La vostra battaglia ha dimostrato che non c’è alcun “vuoto normativo”, ma il Parlamento non è stato ancora capace di regolamentare operativamente il testamento biologico.
Le sentenze l’hanno chiarito, non c’è alcun “vuoto”. Al limite ne esiste uno specifico, cioè di regole e procedure per le dichiarazioni e le modalità. Ma il principio dell’autodeterminazione è già sancito. Le persone sono molto più avanti del ceto politico, che non è in grado di affrontare il tema.

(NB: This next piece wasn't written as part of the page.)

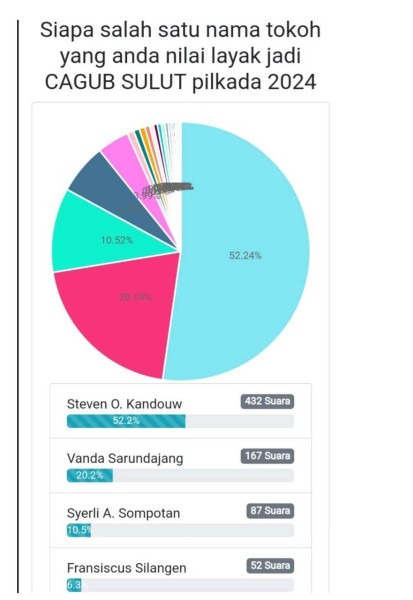Click the 432 Suara badge
This screenshot has width=413, height=600.
pos(267,401)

La magistratura, invece, non poteva non rispondere. La politica ha soltanto promesso ma nel concreto non ha mai raggiunto nulla, rivendicando strumentalmente chissà quale “primato”, arrivando persino a sollevare, come ha fatto il Parlamento nel 2008-2009, il conflitto di attribuzione presso la Corte Costituzionale proprio sul caso di Eluana.

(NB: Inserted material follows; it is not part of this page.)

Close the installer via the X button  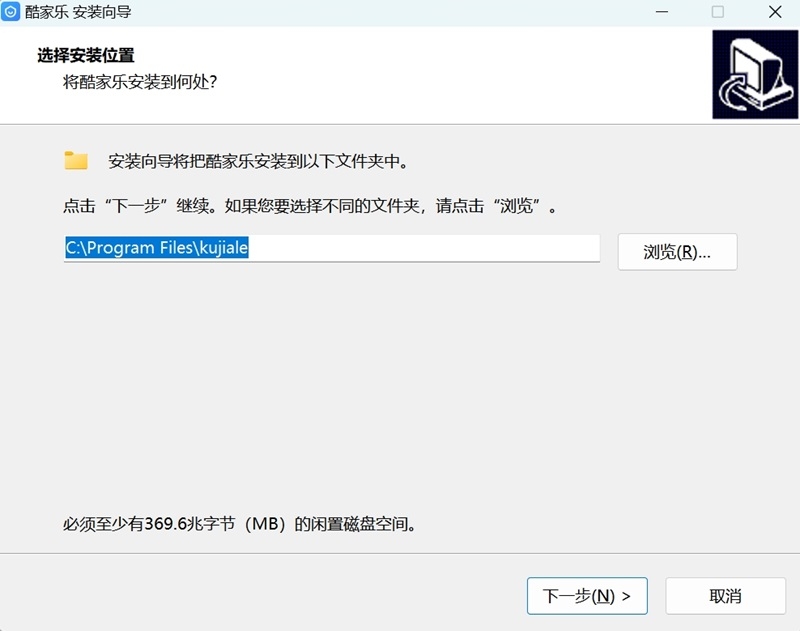[773, 12]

È lo specchio di una regressione culturale?
No. Quei cittadini che 24 anni fa mi dicevano ‘Cosa vuoi?’, oggi hanno capito. Su quelle posizioni sono rimasti arroccati solo alcuni politici, spaventati dal fatto che questo sia un tema “divisivo”.

Nella maggioranza parlamentare che si propone mediaticamente come “riformista” anche su questi temi ci sono Roberto Formigoni, Paola Binetti, Maurizio Sacconi. Persone che in veste istituzionale ostacolarono più volte il vostro percorso.
Non vedo alcuna maggioranza riformista su questi temi etici. Vedo solo immobilismo. Manca il coraggio civile dentro il Parlamento. Quanto ci vuole per fare una legge semplice che stabilisca che cosa si possa disporre e come, sempre in base alla Costituzione? È da 24 anni che li ho costretti ad affrontare il tema. Solo la magistratura ha risposto, dimostrando di non esser serva di nessun potere.

Sei rimasto in piedi.
Mi sono salvato perché ho avuto contro tutti tranne Beppino Englaro. E l’avrei avuto contro se non avessi fatto tutto quel che ho fatto, rispettando questo istinto naturale verso la libertà. E mia moglie avrebbe avuto contro se stessa se non fosse rimasta accanto a sua figlia, anche se ciò l’ha distrutta. Non potevo non dar voce a una figlia del genere, rispettandola così com’era, un “purosangue della libertà”, rispondendo alla mia coscienza personale.
È lei la protagonista. E chi ha dato una svolta di cultura e di civiltà a questo Paese è l’Eluana.
Chiuso l’argomento. —

Cronologia di un diritto negato
18 gennaio 1992, Lecco: Eluana Englaro, classe 1970, rimane coinvolta in un incidente stradale. Giunge in ospedale in coma, in gravi condizioni dovute a un trauma cranico-encefalico. Fin dal 1992, Eluana rimane in uno stato vegetativo permanente. I genitori, Saturna e Beppino, e gli amici, chiedono di rispettare il volere che la giovane aveva già manifestato in passato, dando seguito così al percorso del morire. Il 14 giugno 2000, Beppino Englaro si rivolge alle istituzioni, chiedendo di affrontare il tema della libertà di scelta in ambito medico. Il 16 ottobre 2007 la Cassazione dà ragione alla famiglia, riconoscendo diritto e libertà di scelta di Eluana.
Il 9 luglio 2008 la Corte di Appello di Milano riconosce il diritto di procedere al distacco del sondino naso-gastrico che alimenta la donna.
Il 3 settembre 2008 Regione Lombardia rifiuta di mettere a disposizione una struttura sanitaria.
Il 9 febbraio 2009 Eluana muore a Udine. Il 2 settembre 2014 il Consiglio di Stato respinge l’appello della Regione, confermando le ragioni della famiglia.